Through studying contemporary classical piano works and listening to electronic music, Poppy began to develop her own compositional style, using conventional pianistic ideas whilst also inhabiting the world of sound beyond the keyboard, using unconventional techniques to ‘play' other parts of the instruments as well. Like Escapement, her second album Feathers mostly consists of piano and violin, but the palate of sounds is increased with other acoustic keyboard instruments - including harmonium, clavichord, harpsichord and spinet – and in the string sections Poppy's violin lines are augmented by guest cellist Su-a Lee.

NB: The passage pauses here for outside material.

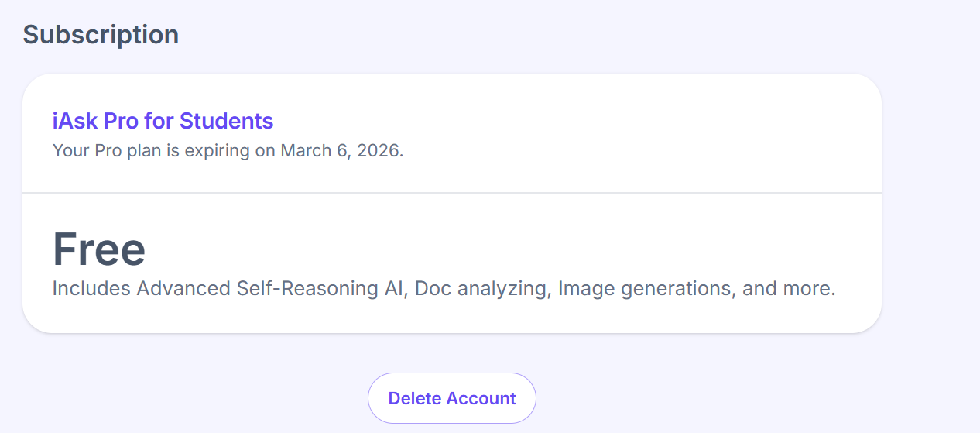Open the iAsk Pro for Students link
The height and width of the screenshot is (433, 980).
(163, 121)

Poppy's beloved, restored Blüthner grand piano in her studio is again the backbone of the album, providing most of the melodies, bass lines and percussive sounds. Other material originated from improvised recording sessions at the Russell/Mirrey Collection of keyboard instruments in Edinburgh. Having previously spent time there dismantling different pianos to understand how their mechanisms work and make sound, she was given complete freedom on her own in the museum to experiment with around fifty keyboard instruments from the 16th century to the 19th century. Selecting a few instruments for Feathers that produced a variety of different timbres, it was again the other sounds these instruments could make that interested her, when treating them as sources for melodic or percussive material.
Recordings of unfamiliar sounds, which include brushing/plucking the strings and tapping/stroking the frames or soundboards, are combined with accidental ‘imperfect' sounds that come from playing the instrument, such as pedal noise or the sound of harpsichord shutters opening and closing. There is an intimate feel to the recordings as these older instruments are not designed to project sound loudly, so the microphones were placed very close to capture the minutest detail. Field recordings add to the cinematic and atmospheric quality of the music: chiming wall clocks in "Timeless," traffic noise on "Roads," and the wave and pebble sounds from Brighton beach in "Birdwoman."
The title of the album was inspired by the line ‘Hope is the thing with feathers' (Emily Dickinson) - it also references the feather quill in the mechanisms of some of the keyboard instruments, and the recurring themes of birds and flight. With its delicate textures, rhythmic intricacy and achingly beautiful melodies, Feathers is the perfect companion for stories of love, loss, hope and migration.